I don't think negative cash flow would ever be ok. Pull out just enough were you're still bringing in money every month.
I believe in getting the best Internal Rate of Return for your investment. Normally that will mean cashing in the equity gained in a good buy by selling it in the first couple of years after purchase, then starting the process over again. If you're good at finding deals, you could keep it going. More work, but better ROI.
Here is what my CPA recommended - Pull as much equity out of my SFR rental as possible. Every individual property is in a seperate LLC and as broke as possible, this limits the liability should something go wrong (lawsuit) at any one property.
Why not just sale right away in that case?
Normally that's exactly what you should do.
Your CPA talks more like a lawyer. And a good businessman -- but for himself, not you. If you have a separate LLC for every property, you're going to have big administrative hassle, depending on the state yearly minimum taxes for each, and -- this is where he comes in -- a separate tax return for each. If you're dealing in SFRs, that's a lot of extra work and cost when you're working with a small margin like on a SFR. If it's multi-unit properties, different story, but by multi I mean 25+ units, not 4.
Just my 2 cents, but I'd rather put them in one LLC and just make sure I have enough insurance to cover me if there are any problems. You can get umbrella insurance to cover the higher liability ends for pretty cheap. You can still pull out the equity and leverage yourself to your neck if that's your liability avoidance strategy.
How do you factor in the transaction costs and the tax impact when you compute the IRR?
The single LLC can be really bad advice depending on the state. Some states have high annual fees per LLC so you are taking a significant hit. More so if the property are not all that valuable.
The CPA is maximizing the risk protection angle. It is not a balanced view.
The idea of having significant debt on the property does make it less obvious that the owner has equity or other assets. Mike-OH will be able to comment on reducing the visible profile (LLCs/trusts and otherwise).
As someone else noted using liability insurance has to be part of a good solution.
You factor that in to your decision on when to sell. I know you have much more experience than me, John, so tell me if you feel differently -- but I use financial analysis software that calculates all those factors; i.e., transaction costs, taxes, and including what your cash flow is if you decide to hold; projects it over 20 years and gives you the IRR and MIRR for every year if you were to sell that year.

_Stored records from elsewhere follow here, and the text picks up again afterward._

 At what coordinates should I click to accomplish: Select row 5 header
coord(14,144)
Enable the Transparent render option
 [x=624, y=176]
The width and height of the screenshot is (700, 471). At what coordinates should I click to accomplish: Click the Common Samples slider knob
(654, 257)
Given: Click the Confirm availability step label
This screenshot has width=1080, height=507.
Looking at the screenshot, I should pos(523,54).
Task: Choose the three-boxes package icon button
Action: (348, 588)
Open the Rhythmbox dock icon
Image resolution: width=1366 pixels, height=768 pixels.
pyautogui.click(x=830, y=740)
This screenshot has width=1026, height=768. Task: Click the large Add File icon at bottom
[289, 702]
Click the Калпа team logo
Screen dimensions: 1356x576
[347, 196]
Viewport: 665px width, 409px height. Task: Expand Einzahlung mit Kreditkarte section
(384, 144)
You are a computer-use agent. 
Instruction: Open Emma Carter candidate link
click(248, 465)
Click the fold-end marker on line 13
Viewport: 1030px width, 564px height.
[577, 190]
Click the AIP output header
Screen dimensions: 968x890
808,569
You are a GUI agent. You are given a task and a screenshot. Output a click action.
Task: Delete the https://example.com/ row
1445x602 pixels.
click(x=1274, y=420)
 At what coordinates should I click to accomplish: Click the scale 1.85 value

Generally speaking, when you have a deal in which you have a fair amount of equity at closing, it's going to spit out an optimum exit time of about 1-2 years -- to take advantage of the equity you got by buying cheaply and taking into account the break you get on cap gains taxes, etc.
So when I said you would want to sell immediately -- it's really a case by case situation. I guess it would depend on how much equity you got in the deal, as very generally speaking every year you hold the property you are watering down your ROI a bit if you got immediate equity at close.